The book is set primarily in the deserts around Las Vegas, with the contrasting watery world of rainy Amsterdam appearing in the second half. The descriptions are wonderful. Some of the images are as impressive as the landscapes Toby conjures from sand; they seem real and three dimensional, and create a real place in the imagination. I found this descriptive skill one of the highlights of the book.
Various odd and magical things happen all around these two, always. Toby, who is a real magician, meets Mel, who hears fabrics speaking to her -- she really does, it is not just a fanciful metaphor. Mel's brother was a water baby who finally disappeared into the ocean as an adult, and his particular story is revisited throughout the book as well. In Amsterdam, they meet a group of designers and artists who are just as bohemian, unexpected, and unusual as the failed magicians who hide themselves away.

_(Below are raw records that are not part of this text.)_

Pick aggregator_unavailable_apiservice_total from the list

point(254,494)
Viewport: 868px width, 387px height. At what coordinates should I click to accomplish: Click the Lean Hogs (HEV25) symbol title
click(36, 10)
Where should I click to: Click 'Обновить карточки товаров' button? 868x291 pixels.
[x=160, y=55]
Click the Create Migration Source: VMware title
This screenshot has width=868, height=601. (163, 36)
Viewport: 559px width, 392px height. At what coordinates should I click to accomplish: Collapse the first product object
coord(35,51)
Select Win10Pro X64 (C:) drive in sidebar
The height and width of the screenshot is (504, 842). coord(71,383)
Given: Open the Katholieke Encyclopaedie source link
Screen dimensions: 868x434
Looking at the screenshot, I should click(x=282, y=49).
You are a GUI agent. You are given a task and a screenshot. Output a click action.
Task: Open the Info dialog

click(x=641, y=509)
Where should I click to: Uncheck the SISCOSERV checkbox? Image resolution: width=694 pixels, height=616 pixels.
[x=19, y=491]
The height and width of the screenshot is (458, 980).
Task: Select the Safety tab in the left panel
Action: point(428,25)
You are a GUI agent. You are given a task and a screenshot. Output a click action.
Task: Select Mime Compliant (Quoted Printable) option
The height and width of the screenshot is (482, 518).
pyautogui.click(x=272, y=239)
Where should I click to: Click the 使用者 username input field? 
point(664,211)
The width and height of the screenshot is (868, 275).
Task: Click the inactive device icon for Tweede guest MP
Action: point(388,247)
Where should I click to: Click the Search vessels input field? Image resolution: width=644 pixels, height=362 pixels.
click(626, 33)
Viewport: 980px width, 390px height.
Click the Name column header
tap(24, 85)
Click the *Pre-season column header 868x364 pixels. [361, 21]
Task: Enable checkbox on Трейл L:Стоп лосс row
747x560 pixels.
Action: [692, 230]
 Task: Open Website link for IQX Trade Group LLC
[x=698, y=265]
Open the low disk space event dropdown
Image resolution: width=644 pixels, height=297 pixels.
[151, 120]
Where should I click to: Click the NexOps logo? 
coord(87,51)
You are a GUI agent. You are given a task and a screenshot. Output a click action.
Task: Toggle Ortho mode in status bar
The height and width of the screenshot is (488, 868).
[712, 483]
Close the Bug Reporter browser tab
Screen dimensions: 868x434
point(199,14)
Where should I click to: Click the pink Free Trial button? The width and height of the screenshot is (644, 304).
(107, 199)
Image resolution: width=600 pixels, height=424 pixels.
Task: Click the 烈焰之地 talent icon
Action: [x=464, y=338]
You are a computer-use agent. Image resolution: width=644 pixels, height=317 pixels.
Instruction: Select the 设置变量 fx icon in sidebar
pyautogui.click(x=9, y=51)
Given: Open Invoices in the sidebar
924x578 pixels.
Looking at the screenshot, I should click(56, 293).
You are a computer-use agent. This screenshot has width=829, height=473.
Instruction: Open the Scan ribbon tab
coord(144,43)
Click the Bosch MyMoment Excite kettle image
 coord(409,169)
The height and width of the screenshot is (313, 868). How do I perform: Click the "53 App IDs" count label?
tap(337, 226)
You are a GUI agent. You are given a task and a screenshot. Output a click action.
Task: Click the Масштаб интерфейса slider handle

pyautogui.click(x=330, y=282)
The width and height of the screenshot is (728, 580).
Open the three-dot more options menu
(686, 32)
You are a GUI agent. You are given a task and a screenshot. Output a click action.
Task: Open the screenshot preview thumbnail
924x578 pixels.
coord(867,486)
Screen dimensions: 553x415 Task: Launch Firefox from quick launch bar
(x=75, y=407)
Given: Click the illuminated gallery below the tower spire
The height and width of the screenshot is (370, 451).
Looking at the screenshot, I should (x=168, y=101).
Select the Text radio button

Unfortunately, I felt it was an overabundance of riches; a first book with everything crammed into it like an overstuffed magician's bag of tricks. There is so much fancy in it, and yet it seems to be set in a perfectly realistic world. I had trouble throughout my reading, as I couldn't tell where to put this book. It has blurbs from literary authors, and seems to be presented as a literary novel, and yet it feels more like a speculative novel, following some genre conventions. Plus the cover somehow reminded me of the Odd Thomas books by Dean Koontz, and I just couldn't get that out of my mind. Also, the layers of Toby's imaginative worlds which he inhabits as a living being started to confuse me. Which one was real? I am guessing the point of those worlds was to highlight the illusion that was a theme of the book, but it just started to tire me out. This was a book that I really wanted to love, but just didn't. I read it to the end and saw a lot of interesting potential in her writing; I would easily try again with her second novel when it appears.